Your assignment
Exactly as they stand, set down all of the records again.

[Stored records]
>>>>
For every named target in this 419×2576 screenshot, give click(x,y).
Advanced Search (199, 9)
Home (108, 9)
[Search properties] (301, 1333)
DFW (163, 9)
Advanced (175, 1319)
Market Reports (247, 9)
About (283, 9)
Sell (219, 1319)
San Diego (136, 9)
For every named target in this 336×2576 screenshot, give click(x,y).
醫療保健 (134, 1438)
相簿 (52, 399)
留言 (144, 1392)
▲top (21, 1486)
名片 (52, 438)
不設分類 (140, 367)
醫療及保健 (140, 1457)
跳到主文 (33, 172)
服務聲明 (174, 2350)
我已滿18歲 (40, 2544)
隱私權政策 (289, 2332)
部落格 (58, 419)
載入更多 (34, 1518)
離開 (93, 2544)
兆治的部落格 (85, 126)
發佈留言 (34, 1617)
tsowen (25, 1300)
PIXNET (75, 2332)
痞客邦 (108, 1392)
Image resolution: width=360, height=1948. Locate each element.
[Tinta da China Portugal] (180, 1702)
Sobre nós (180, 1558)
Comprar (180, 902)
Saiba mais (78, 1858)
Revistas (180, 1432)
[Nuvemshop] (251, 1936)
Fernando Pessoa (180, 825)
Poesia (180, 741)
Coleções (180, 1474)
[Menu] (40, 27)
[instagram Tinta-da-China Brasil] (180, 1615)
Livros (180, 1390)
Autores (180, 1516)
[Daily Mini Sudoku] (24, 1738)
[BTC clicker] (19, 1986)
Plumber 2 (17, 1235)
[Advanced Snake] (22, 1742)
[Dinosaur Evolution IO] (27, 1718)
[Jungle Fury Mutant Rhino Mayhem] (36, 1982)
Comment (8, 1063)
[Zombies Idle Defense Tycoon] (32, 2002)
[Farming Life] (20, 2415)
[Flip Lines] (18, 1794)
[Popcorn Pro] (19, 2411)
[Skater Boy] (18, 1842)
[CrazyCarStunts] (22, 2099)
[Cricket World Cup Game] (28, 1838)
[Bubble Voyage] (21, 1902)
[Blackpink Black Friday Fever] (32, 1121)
<<<<
Task answer
For every named target in this 419×2576 screenshot, give click(x,y).
Advanced Search (199, 9)
Home (108, 9)
[Search properties] (301, 1333)
DFW (163, 9)
Advanced (175, 1319)
Market Reports (247, 9)
About (283, 9)
Sell (219, 1319)
San Diego (136, 9)
For every named target in this 336×2576 screenshot, give click(x,y).
醫療保健 (134, 1438)
相簿 (52, 399)
留言 (144, 1392)
▲top (21, 1486)
名片 (52, 438)
不設分類 (140, 367)
醫療及保健 (140, 1457)
跳到主文 (33, 172)
服務聲明 (174, 2350)
我已滿18歲 (40, 2544)
隱私權政策 (289, 2332)
部落格 (58, 419)
載入更多 (34, 1518)
離開 (93, 2544)
兆治的部落格 (85, 126)
發佈留言 (34, 1617)
tsowen (25, 1300)
PIXNET (75, 2332)
痞客邦 (108, 1392)
Image resolution: width=360, height=1948. Locate each element.
[Tinta da China Portugal] (180, 1702)
Sobre nós (180, 1558)
Comprar (180, 902)
Saiba mais (78, 1858)
Revistas (180, 1432)
[Nuvemshop] (251, 1936)
Fernando Pessoa (180, 825)
Poesia (180, 741)
Coleções (180, 1474)
[Menu] (40, 27)
[instagram Tinta-da-China Brasil] (180, 1615)
Livros (180, 1390)
Autores (180, 1516)
[Daily Mini Sudoku] (24, 1738)
[BTC clicker] (19, 1986)
Plumber 2 (17, 1235)
[Advanced Snake] (22, 1742)
[Dinosaur Evolution IO] (27, 1718)
[Jungle Fury Mutant Rhino Mayhem] (36, 1982)
Comment (8, 1063)
[Zombies Idle Defense Tycoon] (32, 2002)
[Farming Life] (20, 2415)
[Flip Lines] (18, 1794)
[Popcorn Pro] (19, 2411)
[Skater Boy] (18, 1842)
[CrazyCarStunts] (22, 2099)
[Cricket World Cup Game] (28, 1838)
[Bubble Voyage] (21, 1902)
[Blackpink Black Friday Fever] (32, 1121)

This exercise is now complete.